* Consignes *
(a) Relevez tous les montants en argent cités dans le texte sur l'achat des avions de combat.
(b) D'après le texte sur l'achat des avions de combat, quel appareil est nettement moins onéreux selon le communiqué du Département d'État?
(c) Résumez en deux phrases le texte sur l'achat des avions de combat.

* Texte à lire *
* * * * * * *

Y a-t-il de nouvelles informations au sujet de l’acquisition des avions depuis la votation?

Début octobre, le gouvernement américain a donné son accord préliminaire à la Suisse pour la vente des avions furtifs F-35 de Lockheed Martin et des F/A-18 Super Hornet de Boeing. A cette occasion, selon un communiqué du Département d’Etat, les offres d’avions de combat ont également été précisées.

D’après ce communiqué, le F-35 est nettement moins onéreux que le F/A-18 Super Hornet, un appareil plus ancien. Le prix de cet avion dépasserait de loin le budget suisse: selon les médias, 36 Super Hornet entièrement équipés et quatre avions sans équipement coûteraient environ 7,45 milliards de dollars (environ 6,8 milliards de francs). En revanche, 36 avions furtifs F-35 équipés et quatre avions sans équipement coûteraient 6,58 milliards de dollars. Grâce à la faiblesse du taux de change du dollar, cela rentrerait dans le budget de la Suisse.

* * * * * * *

* Entrées sur la position des éléments *
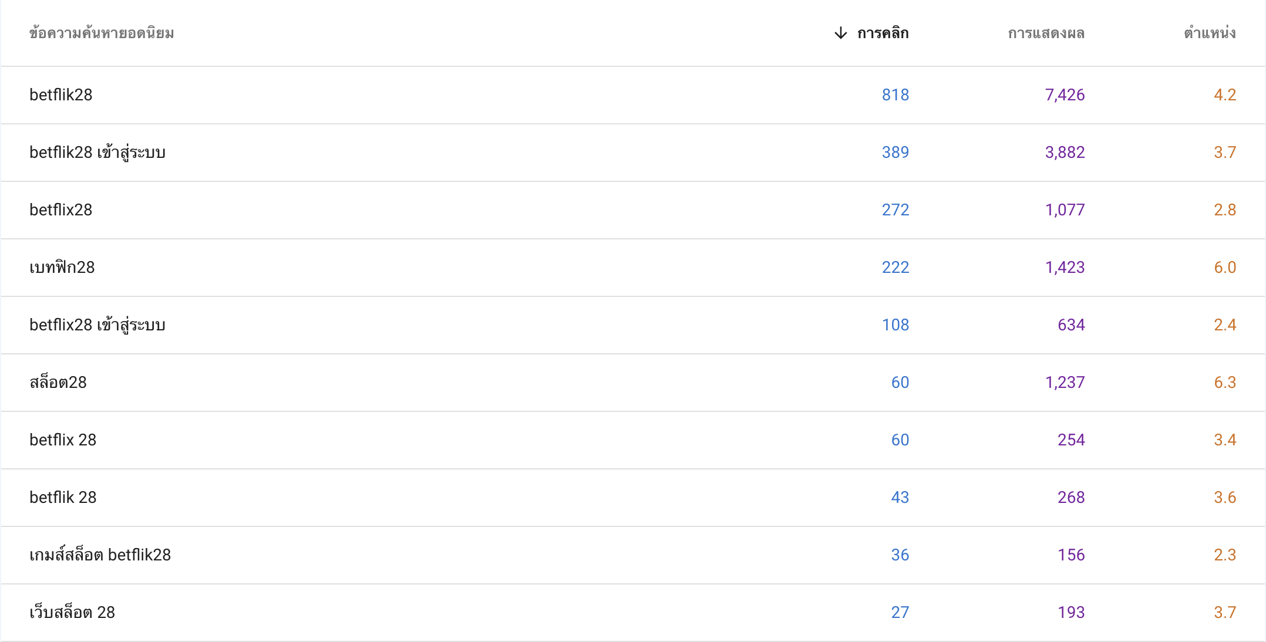Image resolution: width=1266 pixels, height=642 pixels.
Task: Click the ข้อความค้นหายอดนิยม column header
Action: tap(102, 33)
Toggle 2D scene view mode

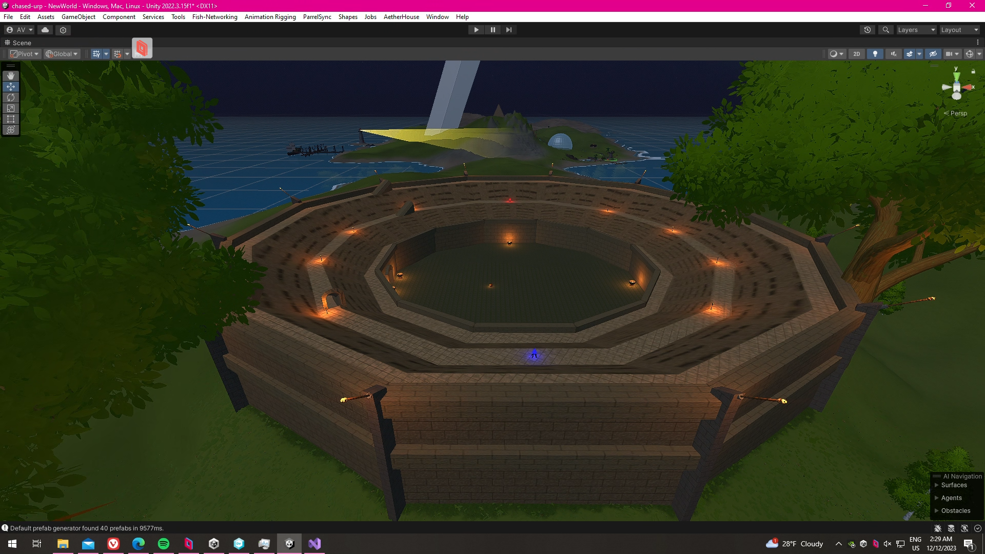coord(856,54)
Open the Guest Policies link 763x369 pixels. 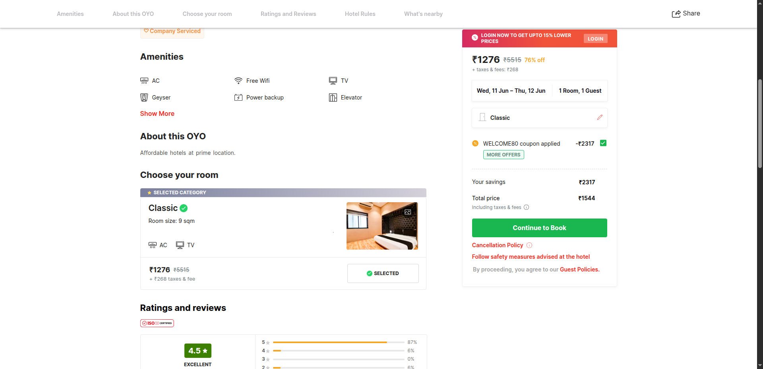(x=579, y=269)
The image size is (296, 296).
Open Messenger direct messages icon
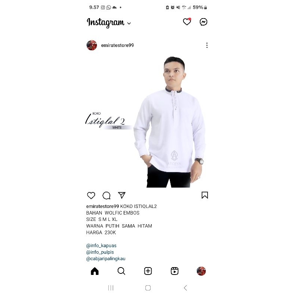[x=203, y=22]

* * * * * * *

* Corrigés *
(a)
- environ 7,45 milliards de dollars
- environ 6,8 milliards de francs
- 6,58 milliards de dollars

(b) Le F-35.

(c) Début octobre, le gouvernement américain a donné son accord préliminaire à la Suisse pour la vente des F-35 de Lockheed Martin et des F/A-18 Super Hornet de Boeing, et un communiqué du Département d'État a précisé les offres. Selon ce communiqué, le F-35 est nettement moins cher que le Super Hornet, dont le prix dépasserait de loin le budget suisse, alors que l'offre de F-35 y rentrerait grâce à la faiblesse du taux de change du dollar.